Awesome new diff parser

Review Request #131 — Created Aug. 4, 2007 and submitted


Review Board SVN (deprecated)
124, 129


Our old method of parsing uploaded diffs was inefficient, prone to bugs and hard to extend. We used lsdiff in order to retrieve the indexes of each file section in a diff, but lsdiff has no knowledge of the special headers ("Index", "RCS", etc.) present in many diffs. This meant that we had to backtrack through the file and try to find known special headers. This led to ugly code that was hard to extend.

Furthermore, this was slower than it should have been. We made several passes through the diff. First, lsdiff parsed the file to give us the indexes. Then we split the file up into segments and backtracked to find special headers we cared about. Some SCMTools in development even did their own parsing through the file.

The new parser code fixes a lot of these problems by removing the lsdiff dependency and parsing the diff files itself. We now make a single pass through the file, looking for the start of a file header. We call a function (parse_change_header) that in turn calls two overridable functions: parse_special_header and parse_diff_header.

parse_special_header is designed to look for special headers, like the "Index:" line and such. It's passed a dictionary that it can stuff data into, which parse_change_header will use to construct the filediff. parse_special_header should look for what it cares about and then return the next line number after the special headers. If it finds nothing, it just returns the line number passed to it.

parse_diff_header is similar to parse_special_header, but understands the standard diff headers. Right now we just look for context and unified diff headers, and this is rarely useful to override, but there are cases (such as for the CVS support) where you may want to.

There are future improvements we can make, such as letting the parser skip lines when it encounters a diff chunk descriptor indicating how many lines are in the following chunk. This can be implemented at a later date, though.

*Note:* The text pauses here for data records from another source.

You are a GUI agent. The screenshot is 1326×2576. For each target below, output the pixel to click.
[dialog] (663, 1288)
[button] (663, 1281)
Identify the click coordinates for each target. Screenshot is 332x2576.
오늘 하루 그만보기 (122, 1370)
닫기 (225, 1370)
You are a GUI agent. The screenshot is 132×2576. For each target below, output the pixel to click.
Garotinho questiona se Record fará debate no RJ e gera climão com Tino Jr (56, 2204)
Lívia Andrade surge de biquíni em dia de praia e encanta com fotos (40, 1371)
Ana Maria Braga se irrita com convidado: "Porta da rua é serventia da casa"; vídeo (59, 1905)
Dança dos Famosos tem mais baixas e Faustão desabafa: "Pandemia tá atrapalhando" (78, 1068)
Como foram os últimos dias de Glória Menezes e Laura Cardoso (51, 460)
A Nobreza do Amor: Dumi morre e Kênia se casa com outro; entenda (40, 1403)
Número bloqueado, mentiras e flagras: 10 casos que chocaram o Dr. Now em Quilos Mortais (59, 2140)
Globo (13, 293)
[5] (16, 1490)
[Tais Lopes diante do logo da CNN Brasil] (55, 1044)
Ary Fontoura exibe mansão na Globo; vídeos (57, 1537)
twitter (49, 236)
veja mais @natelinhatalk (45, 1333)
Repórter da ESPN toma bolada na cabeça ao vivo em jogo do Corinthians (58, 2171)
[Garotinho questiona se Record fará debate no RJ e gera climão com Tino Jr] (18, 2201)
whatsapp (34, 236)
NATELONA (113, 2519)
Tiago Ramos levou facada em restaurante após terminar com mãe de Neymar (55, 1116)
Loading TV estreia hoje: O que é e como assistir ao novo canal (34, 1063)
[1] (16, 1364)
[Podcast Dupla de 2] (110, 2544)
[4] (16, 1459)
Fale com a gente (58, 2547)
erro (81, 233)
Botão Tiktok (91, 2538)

The other change this makes, which SCMTool authors should be mindful of, is that SCMTool.getParser() has now been renamed to get_parser() for consistency.
Wrote several new unit tests. All diff parsing unit tests pass. I'm going to work on new unit tests before this goes in to cover everything we can think about, but wanted to get the rest of the code up for review.

Also uploaded several real diffs generated by Subversion. I still need to make sure everything works on Perforce with large complex diffs.
  2. /trunk/reviewboard/reviews/ (Diff revision 2)
    I don't think getting rid of this is right.  The idea was that form.create would set an error in its dict and then throw something.  If we don't catch the error here, the user will get a traceback instead of a nice error message.
    1. That was a mistake and I actually reverted it in my copy. Just forgot to update the diff.
    2. I know it sounds crazy, but maybe it'd be useful to add a comment explaining it!
      Yes, I am trying to get rid of that warning on our ohloh page ;-)
  3. Aside from that, this looks functionally OK.  I want a lot m ore comments, though.
  1. Looks good.